▶ _Fragment źródłowy_
ROK 2008- CZY ATEIŚCI GO UZNAJĄ?
Autor |
Wiadomość |
teatime
Dołączył(a): Cz lut 12, 2009 13:29 Posty: 459
|
Cytuj: - Horyzont świadczy tylko o tym że mjesce poza linią horyzontu jest niżej położone . Równie dobrze horyzont mógłby świadczyć, że Ziemia jest w kształcie elipsy na płaskiej podstawie. To żaden dowód ,a jedynie przesłanka.
-To może dowodzić tylko o tego, że część gwiazd się chowa, a widzimy nowe. Gdyby Ziemia była ostosłupem też bysmy widzieli to zjawisko, więc nie jest to żaden dowód na kulistość Ziemii. Najwyraźniej Arystoteles był inteligentniejszy niż Ty  BO: Cytuj: -Na co niby ten cień Ziemii miałby padać, podczas zaćmienia księżyca? Zawsze myślałem że to cień księżyca pada na Ziemię podczas zaćmienia kisieżyca.
Podczas zaćmienia księżyca cień ziemii pada na księżyc.
Na ziemię cień księżyca pada podczas zaćmienia słońca.
_________________ Uczę o wielkich rzeczach i stromą idę drogą, rwąc religijne więzy i kłam zadając bogom.
Lukrecjusz
|
Wt lut 24, 2009 20:49 |
|
|
|
 |
Seweryn
Dołączył(a): N cze 10, 2007 18:20 Posty: 5517
|
Chodzi o zaćmienie księżyca a nie Słońca OK
Ale przecież gdyby Ziemia była ostrosłupem zwróconym stożkiem w stronę Słońca byłby taki sam cień . Więc to również jest przesłanka, a nie dowód
_________________ Jestem po ślubie. Fotograf i kamerzysta z Koszalina których polecam http://www.akcjafilm.pl Videofilmowanie również super. Opinia moja i żony.
|
Wt lut 24, 2009 20:51 |
|
 |
teatime
Dołączył(a): Cz lut 12, 2009 13:29 Posty: 459
|
Te dowody razem wzięte świadczą po prostu o kulistości ziemii, bo:
- jeśli ziemia byłąby ostrosłupem, horyzont występowałby tylko w kierunku wscód - zachód
- jeśli ziemia byłaby elipsą na płaskiej podstawie, to miałaby inny cień padający na księżyc (a i widok innych planet o tym świadczy, że nie jest)
Dowody razem wzięte nie świadczą o niczym innym jak o okrągłej ziemii - Arystoteles umiał je połączyć, jeśli ty masz problem z wyciąganiem wniosków - no cóż, świadczy to o Tobie.
_________________ Uczę o wielkich rzeczach i stromą idę drogą, rwąc religijne więzy i kłam zadając bogom.

▶ _Dostarczone materiały_
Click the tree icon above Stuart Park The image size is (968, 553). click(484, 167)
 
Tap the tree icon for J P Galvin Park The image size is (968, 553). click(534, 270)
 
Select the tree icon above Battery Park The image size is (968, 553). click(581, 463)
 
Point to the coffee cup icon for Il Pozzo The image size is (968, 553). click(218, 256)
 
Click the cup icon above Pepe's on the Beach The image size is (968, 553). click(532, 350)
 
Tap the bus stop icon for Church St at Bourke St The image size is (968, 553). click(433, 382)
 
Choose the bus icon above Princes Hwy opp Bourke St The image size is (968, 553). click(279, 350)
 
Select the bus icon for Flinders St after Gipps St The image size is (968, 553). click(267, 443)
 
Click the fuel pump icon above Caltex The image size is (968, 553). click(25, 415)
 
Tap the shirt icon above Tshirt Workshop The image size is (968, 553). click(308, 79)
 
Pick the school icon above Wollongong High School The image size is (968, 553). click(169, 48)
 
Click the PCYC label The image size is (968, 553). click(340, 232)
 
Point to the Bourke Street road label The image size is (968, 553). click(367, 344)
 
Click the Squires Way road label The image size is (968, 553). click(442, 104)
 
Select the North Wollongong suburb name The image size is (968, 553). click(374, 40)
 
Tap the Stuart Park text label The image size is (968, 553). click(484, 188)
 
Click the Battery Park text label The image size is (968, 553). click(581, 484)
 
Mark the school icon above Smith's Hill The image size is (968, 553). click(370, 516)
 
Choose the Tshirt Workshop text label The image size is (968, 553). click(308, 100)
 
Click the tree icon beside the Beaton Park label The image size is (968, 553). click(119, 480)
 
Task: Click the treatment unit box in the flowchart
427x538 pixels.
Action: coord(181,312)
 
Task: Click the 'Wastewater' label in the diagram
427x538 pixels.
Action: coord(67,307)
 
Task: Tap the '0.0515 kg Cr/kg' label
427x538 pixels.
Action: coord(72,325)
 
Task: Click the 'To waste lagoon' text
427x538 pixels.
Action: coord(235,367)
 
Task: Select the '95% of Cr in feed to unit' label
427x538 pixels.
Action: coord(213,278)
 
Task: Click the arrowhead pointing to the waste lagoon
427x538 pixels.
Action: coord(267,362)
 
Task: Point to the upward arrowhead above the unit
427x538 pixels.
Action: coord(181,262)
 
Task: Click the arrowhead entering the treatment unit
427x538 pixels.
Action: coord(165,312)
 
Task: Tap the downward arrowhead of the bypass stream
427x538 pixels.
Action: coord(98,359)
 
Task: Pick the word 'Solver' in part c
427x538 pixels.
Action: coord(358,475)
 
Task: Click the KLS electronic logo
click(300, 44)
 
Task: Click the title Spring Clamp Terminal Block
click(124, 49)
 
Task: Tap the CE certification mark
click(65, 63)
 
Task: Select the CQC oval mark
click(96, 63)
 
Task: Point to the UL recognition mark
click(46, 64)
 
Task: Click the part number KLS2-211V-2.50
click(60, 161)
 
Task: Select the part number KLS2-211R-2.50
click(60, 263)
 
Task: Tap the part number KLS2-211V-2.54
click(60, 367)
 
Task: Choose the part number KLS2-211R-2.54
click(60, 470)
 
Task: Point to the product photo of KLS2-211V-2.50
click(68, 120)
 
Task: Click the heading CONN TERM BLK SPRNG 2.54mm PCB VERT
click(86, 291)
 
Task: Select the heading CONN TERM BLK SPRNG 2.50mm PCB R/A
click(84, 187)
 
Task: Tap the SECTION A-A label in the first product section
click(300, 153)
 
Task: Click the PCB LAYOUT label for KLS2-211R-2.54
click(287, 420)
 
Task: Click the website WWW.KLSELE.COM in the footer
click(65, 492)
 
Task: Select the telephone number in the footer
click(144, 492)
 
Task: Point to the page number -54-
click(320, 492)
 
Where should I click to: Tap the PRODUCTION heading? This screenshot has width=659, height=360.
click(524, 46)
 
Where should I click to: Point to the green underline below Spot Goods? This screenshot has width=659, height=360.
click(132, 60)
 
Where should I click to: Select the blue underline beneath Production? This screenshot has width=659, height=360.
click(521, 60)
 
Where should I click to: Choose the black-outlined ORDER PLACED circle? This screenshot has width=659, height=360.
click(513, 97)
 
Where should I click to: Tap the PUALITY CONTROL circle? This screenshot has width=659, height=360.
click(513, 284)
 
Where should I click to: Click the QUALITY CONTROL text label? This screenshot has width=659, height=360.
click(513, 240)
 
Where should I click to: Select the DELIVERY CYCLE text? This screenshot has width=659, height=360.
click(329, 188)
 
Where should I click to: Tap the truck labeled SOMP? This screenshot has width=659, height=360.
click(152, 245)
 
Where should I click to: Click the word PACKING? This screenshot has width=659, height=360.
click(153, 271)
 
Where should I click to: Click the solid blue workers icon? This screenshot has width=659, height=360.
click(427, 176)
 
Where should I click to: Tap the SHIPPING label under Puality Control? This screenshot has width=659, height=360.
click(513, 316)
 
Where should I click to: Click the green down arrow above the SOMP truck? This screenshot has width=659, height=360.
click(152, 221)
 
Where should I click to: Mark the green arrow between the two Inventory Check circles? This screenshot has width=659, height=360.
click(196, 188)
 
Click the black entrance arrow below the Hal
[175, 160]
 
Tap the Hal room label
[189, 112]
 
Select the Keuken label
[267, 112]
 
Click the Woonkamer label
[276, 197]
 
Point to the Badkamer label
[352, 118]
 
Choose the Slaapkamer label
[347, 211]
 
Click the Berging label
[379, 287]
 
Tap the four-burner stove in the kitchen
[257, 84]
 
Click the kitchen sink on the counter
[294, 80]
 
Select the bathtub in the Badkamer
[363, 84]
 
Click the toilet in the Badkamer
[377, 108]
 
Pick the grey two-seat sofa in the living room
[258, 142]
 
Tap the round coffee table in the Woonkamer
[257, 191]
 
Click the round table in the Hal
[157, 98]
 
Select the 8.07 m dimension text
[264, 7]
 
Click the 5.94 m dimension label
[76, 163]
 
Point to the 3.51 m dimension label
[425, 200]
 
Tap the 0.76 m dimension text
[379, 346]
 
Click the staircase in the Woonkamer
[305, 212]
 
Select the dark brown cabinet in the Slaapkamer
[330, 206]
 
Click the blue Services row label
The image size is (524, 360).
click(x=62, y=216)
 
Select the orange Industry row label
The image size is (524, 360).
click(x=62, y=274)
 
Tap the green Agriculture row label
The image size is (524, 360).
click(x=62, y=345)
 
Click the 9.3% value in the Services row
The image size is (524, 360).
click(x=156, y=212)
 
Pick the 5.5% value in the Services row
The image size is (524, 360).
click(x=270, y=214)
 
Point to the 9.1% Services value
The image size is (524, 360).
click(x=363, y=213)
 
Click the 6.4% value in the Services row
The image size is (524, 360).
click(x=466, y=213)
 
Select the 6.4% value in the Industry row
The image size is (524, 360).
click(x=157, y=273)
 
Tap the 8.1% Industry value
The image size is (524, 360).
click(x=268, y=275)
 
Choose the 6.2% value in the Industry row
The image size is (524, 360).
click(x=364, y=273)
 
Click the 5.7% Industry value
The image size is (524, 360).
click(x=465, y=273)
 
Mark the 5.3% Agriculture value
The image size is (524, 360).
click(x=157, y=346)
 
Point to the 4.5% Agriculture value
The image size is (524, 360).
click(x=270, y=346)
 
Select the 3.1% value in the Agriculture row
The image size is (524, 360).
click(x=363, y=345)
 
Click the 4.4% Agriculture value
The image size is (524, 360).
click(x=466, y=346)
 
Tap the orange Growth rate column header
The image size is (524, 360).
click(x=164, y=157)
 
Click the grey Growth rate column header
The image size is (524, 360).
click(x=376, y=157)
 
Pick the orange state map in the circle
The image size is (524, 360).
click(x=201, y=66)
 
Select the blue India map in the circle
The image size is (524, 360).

▶ _Treść zadania_
Dopisz dalszy ciąg forumowej dyskusji o dowodach na kulistość Ziemi, zaczynając zaraz po jej ostatnim zdaniu.

▶ _Rozwiązanie zadania_
Lukrecjusz
|
Wt lut 24, 2009 20:53 |
|
|
|
 |
teatime
Dołączył(a): Cz lut 12, 2009 13:29 Posty: 459
|
Seweryn napisał(a): Chodzi o zaćmienie księżyca a nie Słońca OK Ale przecież gdyby Ziemia była ostrosłupem zwróconym stożkiem w stronę Słońca byłby taki sam cień . Więc to również jest przesłanka, a nie dowód
Post wyżej: każdy dowód zaprzecza jakiemuś kształtowi ziemii, wszystkie pasują tylko do kulistej
_________________ Uczę o wielkich rzeczach i stromą idę drogą, rwąc religijne więzy i kłam zadając bogom.
Lukrecjusz
|
Wt lut 24, 2009 20:54 |
|
 |
Seweryn
Dołączył(a): N cze 10, 2007 18:20 Posty: 5517
|
Oczywiście były to przesłanki nie mówię, że nie, ale niestety nie dowody.
_________________ Jestem po ślubie. Fotograf i kamerzysta z Koszalina których polecam http://www.akcjafilm.pl Videofilmowanie również super. Opinia moja i żony.
|
Wt lut 24, 2009 20:59 |
|
|
|
 |
teatime
Dołączył(a): Cz lut 12, 2009 13:29 Posty: 459
|
Jeśli nei były to dowody to podaj jakikolwiek kształt który pasuje do tych nie-dowodów oprócz kulistego - wtedy rzeczywiście można uznać, że bajki o tym, że starożytni wiedzieli o kulistości były tajnym związkiem żydów, masonów i lewaków.
_________________ Uczę o wielkich rzeczach i stromą idę drogą, rwąc religijne więzy i kłam zadając bogom.
Lukrecjusz
|
Wt lut 24, 2009 21:02 |
|
 |
Seweryn
Dołączył(a): N cze 10, 2007 18:20 Posty: 5517
|
teatime napisał(a): Post wyżej: każdy dowód zaprzecza jakiemuś kształtowi ziemii, wszystkie pasują tylko do kulistej
Chodzi o stożek zwrócony podstawą w stronę księżyca . Cień będzie okręgiem.
_________________ Jestem po ślubie. Fotograf i kamerzysta z Koszalina których polecam http://www.akcjafilm.pl Videofilmowanie również super. Opinia moja i żony.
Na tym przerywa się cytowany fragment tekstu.